(Stored dataset items)
_ _ _ _ _

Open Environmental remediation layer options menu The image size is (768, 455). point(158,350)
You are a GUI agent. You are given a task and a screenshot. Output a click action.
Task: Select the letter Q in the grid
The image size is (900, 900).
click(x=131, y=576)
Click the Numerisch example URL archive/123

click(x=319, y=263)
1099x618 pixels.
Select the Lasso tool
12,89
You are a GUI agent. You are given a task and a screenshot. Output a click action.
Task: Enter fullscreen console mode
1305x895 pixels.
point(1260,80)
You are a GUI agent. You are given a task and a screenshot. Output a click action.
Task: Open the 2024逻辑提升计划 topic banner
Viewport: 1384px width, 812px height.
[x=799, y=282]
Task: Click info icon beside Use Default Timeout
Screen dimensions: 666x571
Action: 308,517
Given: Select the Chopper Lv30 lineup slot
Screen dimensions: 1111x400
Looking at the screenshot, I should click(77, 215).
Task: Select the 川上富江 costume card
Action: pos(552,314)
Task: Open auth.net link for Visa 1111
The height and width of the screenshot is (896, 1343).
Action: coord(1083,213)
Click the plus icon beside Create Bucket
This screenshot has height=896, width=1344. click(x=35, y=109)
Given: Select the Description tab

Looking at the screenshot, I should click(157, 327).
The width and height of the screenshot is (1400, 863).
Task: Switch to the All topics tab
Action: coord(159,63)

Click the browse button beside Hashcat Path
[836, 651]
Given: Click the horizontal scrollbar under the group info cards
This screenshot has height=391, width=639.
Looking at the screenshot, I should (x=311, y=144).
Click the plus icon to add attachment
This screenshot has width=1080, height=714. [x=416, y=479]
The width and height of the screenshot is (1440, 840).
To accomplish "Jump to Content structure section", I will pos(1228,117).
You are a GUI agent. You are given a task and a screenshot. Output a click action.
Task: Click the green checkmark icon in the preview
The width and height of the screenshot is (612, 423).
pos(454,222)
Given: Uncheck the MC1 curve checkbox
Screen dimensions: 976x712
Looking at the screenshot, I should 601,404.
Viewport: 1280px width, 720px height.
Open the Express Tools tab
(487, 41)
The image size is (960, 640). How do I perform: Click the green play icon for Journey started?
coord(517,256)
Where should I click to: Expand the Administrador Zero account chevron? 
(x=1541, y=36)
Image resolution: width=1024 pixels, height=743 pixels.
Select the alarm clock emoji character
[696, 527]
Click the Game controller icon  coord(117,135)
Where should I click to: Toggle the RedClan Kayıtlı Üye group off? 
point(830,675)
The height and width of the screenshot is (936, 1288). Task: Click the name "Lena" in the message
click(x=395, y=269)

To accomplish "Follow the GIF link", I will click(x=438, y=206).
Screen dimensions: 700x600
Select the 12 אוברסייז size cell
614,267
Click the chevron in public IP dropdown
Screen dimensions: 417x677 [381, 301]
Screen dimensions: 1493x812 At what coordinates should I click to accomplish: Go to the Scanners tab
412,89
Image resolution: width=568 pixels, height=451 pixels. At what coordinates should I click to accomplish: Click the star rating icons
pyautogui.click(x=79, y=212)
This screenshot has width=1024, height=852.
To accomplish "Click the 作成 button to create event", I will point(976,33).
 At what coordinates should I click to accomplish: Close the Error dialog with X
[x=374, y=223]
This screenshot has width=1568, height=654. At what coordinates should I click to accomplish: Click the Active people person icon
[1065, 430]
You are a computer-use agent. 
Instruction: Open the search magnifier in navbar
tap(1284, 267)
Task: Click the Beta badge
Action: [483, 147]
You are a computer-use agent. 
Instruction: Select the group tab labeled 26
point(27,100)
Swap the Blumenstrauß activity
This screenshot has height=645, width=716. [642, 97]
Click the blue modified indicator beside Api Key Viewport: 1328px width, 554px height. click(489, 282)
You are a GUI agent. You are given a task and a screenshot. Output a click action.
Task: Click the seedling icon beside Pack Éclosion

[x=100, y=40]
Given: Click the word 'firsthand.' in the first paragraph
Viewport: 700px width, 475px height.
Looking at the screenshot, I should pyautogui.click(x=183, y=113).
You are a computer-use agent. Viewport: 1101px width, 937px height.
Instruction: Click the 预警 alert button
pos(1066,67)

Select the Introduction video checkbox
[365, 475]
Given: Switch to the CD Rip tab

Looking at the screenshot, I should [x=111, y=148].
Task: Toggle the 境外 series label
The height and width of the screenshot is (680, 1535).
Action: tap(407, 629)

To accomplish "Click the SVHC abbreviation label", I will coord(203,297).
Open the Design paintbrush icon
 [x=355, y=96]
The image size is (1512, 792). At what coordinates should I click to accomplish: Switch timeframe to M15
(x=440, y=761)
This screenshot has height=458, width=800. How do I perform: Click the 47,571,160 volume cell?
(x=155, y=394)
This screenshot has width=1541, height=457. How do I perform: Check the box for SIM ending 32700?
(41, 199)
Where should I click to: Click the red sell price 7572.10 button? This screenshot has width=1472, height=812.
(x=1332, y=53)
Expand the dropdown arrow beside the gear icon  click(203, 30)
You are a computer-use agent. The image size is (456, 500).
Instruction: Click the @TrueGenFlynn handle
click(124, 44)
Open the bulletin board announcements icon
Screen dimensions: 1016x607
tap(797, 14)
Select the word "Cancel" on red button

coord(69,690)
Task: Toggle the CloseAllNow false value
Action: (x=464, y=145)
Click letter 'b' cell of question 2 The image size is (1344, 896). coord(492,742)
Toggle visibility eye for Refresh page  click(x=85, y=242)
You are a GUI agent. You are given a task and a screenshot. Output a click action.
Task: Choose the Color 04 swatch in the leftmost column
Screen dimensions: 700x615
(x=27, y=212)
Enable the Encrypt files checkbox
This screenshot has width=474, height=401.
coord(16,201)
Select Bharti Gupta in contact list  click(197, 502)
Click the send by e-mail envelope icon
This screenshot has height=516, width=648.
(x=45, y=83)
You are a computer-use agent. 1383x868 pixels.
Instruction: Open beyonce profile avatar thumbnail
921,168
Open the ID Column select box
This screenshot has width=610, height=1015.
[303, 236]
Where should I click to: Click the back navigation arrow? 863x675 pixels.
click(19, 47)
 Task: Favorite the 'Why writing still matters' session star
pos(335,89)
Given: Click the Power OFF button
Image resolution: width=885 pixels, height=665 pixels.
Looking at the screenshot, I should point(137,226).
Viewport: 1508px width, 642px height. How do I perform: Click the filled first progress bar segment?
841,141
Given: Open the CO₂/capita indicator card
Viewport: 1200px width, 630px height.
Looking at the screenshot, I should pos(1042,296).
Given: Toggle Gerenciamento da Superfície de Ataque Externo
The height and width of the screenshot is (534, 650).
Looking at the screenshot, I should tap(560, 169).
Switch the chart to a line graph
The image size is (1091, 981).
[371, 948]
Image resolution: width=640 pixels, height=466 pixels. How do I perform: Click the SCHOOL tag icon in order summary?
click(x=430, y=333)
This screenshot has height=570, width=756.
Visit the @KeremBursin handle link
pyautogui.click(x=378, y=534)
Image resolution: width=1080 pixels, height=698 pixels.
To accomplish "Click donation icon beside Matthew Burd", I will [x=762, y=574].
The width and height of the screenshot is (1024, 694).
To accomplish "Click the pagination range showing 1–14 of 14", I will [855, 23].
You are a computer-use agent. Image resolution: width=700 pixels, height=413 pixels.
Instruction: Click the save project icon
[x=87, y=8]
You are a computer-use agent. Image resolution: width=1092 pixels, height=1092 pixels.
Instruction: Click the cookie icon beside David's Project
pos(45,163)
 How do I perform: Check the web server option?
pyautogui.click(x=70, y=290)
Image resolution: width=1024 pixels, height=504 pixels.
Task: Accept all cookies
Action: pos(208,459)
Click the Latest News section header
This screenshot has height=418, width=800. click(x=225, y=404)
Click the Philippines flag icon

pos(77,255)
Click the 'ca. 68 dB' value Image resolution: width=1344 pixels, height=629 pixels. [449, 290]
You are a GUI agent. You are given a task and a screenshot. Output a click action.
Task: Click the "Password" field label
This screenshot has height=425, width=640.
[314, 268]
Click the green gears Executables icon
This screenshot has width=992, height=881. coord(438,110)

_ _ _ _ _

* **WHAT IS NEEDED**: For every line above that holds the word "will", report the whole line.

* **TASK RESULT**:
To accomplish "Jump to Content structure section", I will pos(1228,117).
To accomplish "Follow the GIF link", I will click(x=438, y=206).
To accomplish "Click the 作成 button to create event", I will point(976,33).
To accomplish "Click the SVHC abbreviation label", I will coord(203,297).
To accomplish "Click donation icon beside Matthew Burd", I will [x=762, y=574].
To accomplish "Click the pagination range showing 1–14 of 14", I will [855, 23].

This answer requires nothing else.